Thursday, August 28, 2008

Strip me of my blog!

I am the worst blogger in the history of blogs. I am so busy with work and family stuff that I don't even have time to update my blog. But then again there hasn't really been anything to write about.



I have been working a ton, hiring new employees, firing new employees, and trying to get someone trained so I can get back to doing my job instead of cooking everyday. But that is what happens when your the boss and someone calls in or quits. You have to pick up the slack.



I am still struggling with my blood sugar. I can not keep the food out of my mouth. I eat when I am stressed, I eat when I am not hungary, I eat when I am bored... and of course I am eating all the wrong foods.

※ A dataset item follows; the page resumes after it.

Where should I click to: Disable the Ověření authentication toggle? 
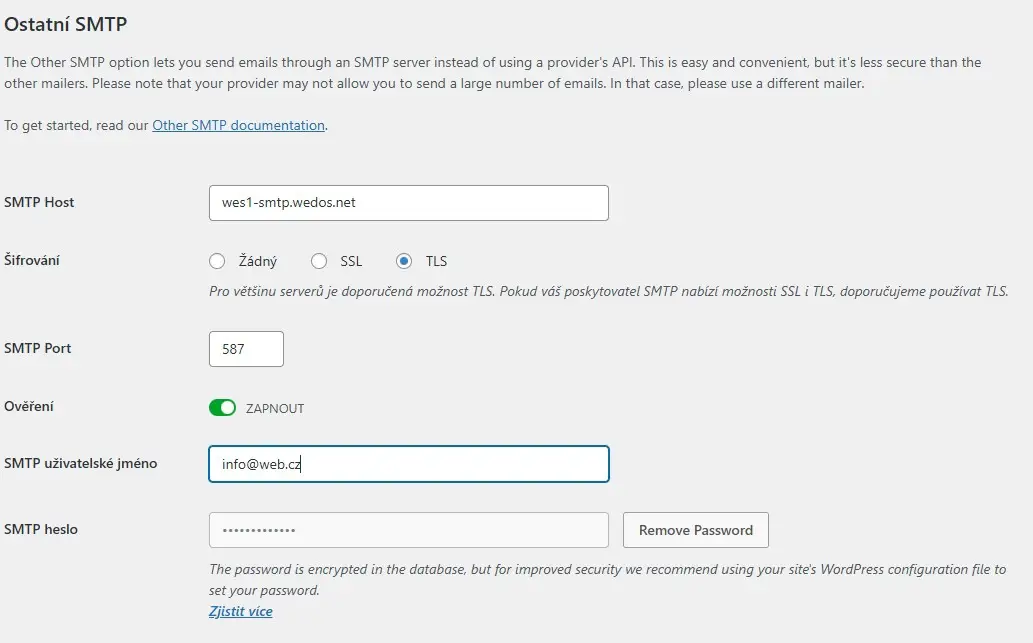pyautogui.click(x=222, y=407)
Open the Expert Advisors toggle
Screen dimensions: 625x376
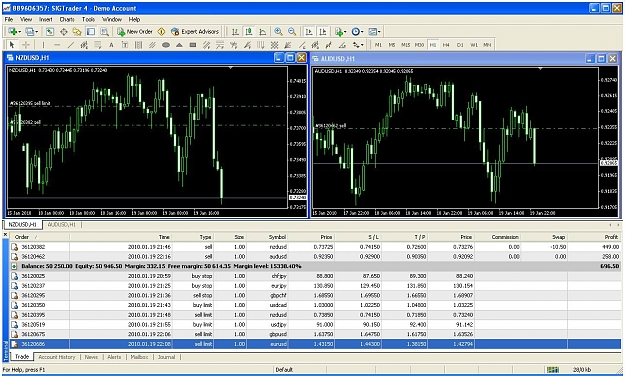[x=195, y=31]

Which doesn't help.

I finally had my review at work, and it went very well. I was surprised. I've been with this company for a year and a half, and I wasn't really sure how my superiors viewed my work. So I am very pleased with that. It is hard to put your heart and soul into something when, A) you've been burned before and B) you are just uncertain about what the future will hold.

Wednesday, August 13, 2008

Whats your A1C?

Mine was 7.2 yesterday. It needs to be less that 7. I've been trying to lower it since May when it was 6.8. Good job huh? I've already said that I love cake, but clearly I love carbs too. Pretty much anything that is made with sugar or turns to sugar QUICKLY in my body.

The thing is, I work with food everyday. I know what I should eat, and what not to eat. But why can't I stop? If you've never had an addiction you can't understand. I am addicted to food. No wait, I am addicted to bad food. McDonalds, Dunkin Donuts, Tim Hortons, fry me, bake me, dredge me in sugar! Fat, sugar, fat, sugar, give me more, more, MORE!

So back to the A1C. This is a blood test that tests your blood sugar. But not just that it tells the DR what my blood sugar has been for the last 4 months. So in those 4 months instead of lowering this number, I actually raised it. I'm a diabetic. Since my dad was diagnosed wit diabetes 15 years ago, I knew that I would be at risk for it some day. But what did I do to prevent it? Nothing. And now I am on medication. Not insulin. Just a pill twice a day.

I hope that this is the wake up call I need. I have been on Weight Watchers on and off for about 10 years. I love WW and the program but even though I lost 13 lbs in the last 4 months, my A1C was up. If I want to stay with WW I have to do it low or no carb. This shouldn't be to hard. I go in 5 weeks to a new DR.

Armed with my no carb approach to WW and my Metformin, I know I have to do this. For me, for my husband, for my kids.